### Records to use
/---
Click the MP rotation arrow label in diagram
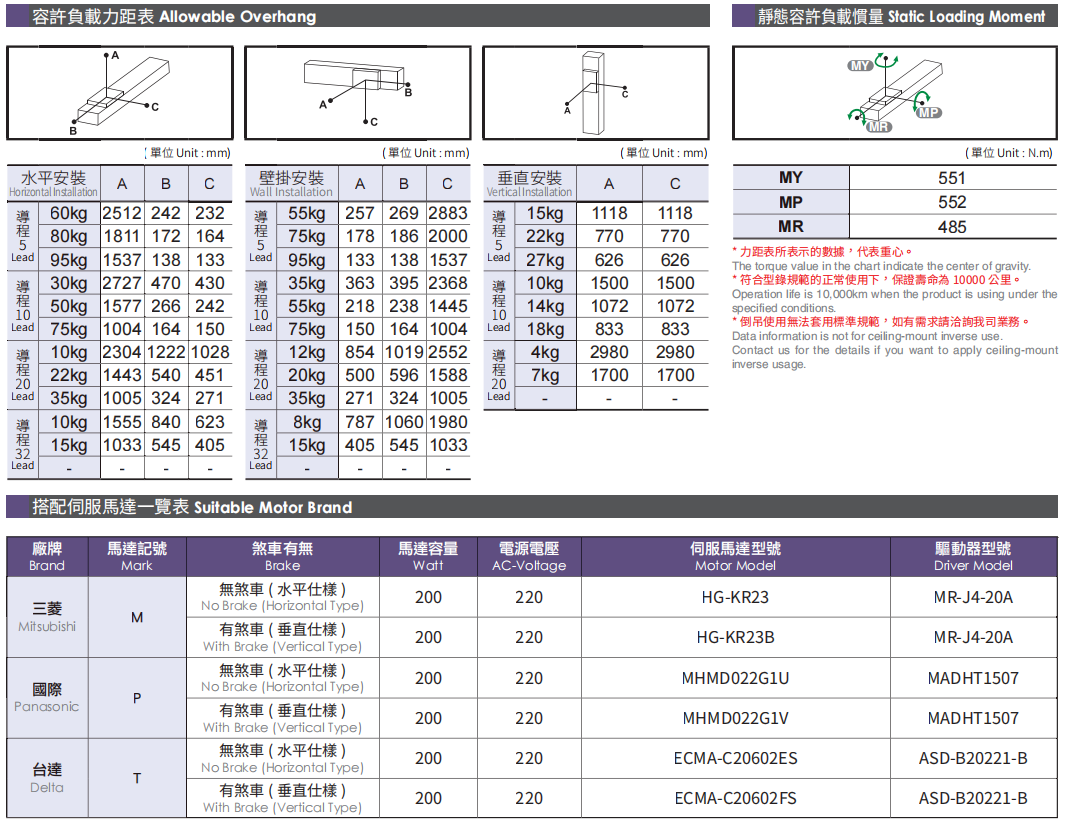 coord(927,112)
\---
/---
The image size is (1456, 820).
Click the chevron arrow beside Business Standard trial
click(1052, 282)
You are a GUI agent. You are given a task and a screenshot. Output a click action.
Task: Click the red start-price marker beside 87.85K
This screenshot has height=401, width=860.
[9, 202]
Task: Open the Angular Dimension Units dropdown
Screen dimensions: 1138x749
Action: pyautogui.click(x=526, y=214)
\---
### Description of the task
In the listing above, find the line holding "You are a GUI" and the line holding "Task: Open the", then output those two lines and every line between them exactly.

### Solved problem
You are a GUI agent. You are given a task and a screenshot. Output a click action.
Task: Click the red start-price marker beside 87.85K
This screenshot has height=401, width=860.
[9, 202]
Task: Open the Angular Dimension Units dropdown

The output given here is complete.